**Work required**
What you produce should be every line from the data that includes "computer".

"""

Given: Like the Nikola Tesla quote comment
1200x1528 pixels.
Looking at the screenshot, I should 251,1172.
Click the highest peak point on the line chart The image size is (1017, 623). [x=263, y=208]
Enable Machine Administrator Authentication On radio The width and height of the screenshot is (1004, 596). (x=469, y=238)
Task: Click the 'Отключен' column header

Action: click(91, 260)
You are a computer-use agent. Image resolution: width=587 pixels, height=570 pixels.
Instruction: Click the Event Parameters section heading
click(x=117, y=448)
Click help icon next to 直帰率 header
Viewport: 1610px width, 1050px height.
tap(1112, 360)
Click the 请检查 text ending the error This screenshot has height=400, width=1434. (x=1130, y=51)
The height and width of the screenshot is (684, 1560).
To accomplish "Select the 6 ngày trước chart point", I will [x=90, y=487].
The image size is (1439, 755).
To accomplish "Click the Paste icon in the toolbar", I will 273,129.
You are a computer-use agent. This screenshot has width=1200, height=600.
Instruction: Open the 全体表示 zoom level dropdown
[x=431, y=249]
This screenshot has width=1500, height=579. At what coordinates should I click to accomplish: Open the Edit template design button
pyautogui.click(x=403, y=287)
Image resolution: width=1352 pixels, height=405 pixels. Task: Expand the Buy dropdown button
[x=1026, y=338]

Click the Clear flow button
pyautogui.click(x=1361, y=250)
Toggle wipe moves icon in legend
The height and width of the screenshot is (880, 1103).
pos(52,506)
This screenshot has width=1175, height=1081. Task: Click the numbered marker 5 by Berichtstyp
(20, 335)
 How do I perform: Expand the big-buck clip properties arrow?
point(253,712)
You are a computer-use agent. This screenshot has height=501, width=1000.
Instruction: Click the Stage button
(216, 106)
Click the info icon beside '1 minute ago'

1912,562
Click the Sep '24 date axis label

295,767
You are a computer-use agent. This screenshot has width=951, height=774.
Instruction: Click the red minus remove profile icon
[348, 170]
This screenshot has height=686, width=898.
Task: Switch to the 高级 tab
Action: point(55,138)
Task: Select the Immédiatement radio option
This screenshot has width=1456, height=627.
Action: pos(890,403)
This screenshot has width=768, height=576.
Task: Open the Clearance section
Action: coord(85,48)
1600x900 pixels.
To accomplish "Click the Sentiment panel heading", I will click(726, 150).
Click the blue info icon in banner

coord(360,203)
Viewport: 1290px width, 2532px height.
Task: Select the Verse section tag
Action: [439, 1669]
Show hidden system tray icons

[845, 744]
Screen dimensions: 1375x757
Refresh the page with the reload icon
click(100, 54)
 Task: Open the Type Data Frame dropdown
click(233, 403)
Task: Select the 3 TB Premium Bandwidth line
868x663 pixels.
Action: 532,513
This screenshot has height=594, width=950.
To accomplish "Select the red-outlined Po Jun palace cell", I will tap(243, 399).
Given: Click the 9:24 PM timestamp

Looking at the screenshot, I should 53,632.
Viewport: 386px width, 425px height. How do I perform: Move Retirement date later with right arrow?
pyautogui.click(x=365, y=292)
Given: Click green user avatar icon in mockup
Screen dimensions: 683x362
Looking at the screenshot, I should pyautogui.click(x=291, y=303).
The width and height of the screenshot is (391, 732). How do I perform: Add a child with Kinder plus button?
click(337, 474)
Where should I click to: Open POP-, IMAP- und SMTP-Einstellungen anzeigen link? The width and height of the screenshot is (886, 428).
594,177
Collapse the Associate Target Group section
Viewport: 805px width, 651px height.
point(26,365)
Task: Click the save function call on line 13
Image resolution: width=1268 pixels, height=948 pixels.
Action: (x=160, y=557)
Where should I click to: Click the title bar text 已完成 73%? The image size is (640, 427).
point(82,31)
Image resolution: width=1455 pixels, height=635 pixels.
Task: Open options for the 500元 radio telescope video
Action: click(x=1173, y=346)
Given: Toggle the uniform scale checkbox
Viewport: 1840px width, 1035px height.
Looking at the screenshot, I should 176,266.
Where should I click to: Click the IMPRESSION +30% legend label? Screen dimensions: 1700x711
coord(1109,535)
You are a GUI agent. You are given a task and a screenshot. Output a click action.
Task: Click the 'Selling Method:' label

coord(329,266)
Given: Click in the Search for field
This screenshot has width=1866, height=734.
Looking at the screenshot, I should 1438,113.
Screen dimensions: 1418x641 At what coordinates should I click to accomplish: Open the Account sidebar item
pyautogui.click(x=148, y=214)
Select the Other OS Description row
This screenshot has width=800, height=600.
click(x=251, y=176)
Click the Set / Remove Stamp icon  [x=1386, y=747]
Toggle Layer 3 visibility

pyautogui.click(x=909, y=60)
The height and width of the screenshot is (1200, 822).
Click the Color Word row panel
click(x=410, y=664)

"""

**Solution to the exercise**
You are a computer-use agent. Image resolution: width=587 pixels, height=570 pixels.
You are a computer-use agent. This screenshot has width=1200, height=600.
You are a computer-use agent. This screenshot has height=501, width=1000.
You are a computer-use agent. This screenshot has width=951, height=774.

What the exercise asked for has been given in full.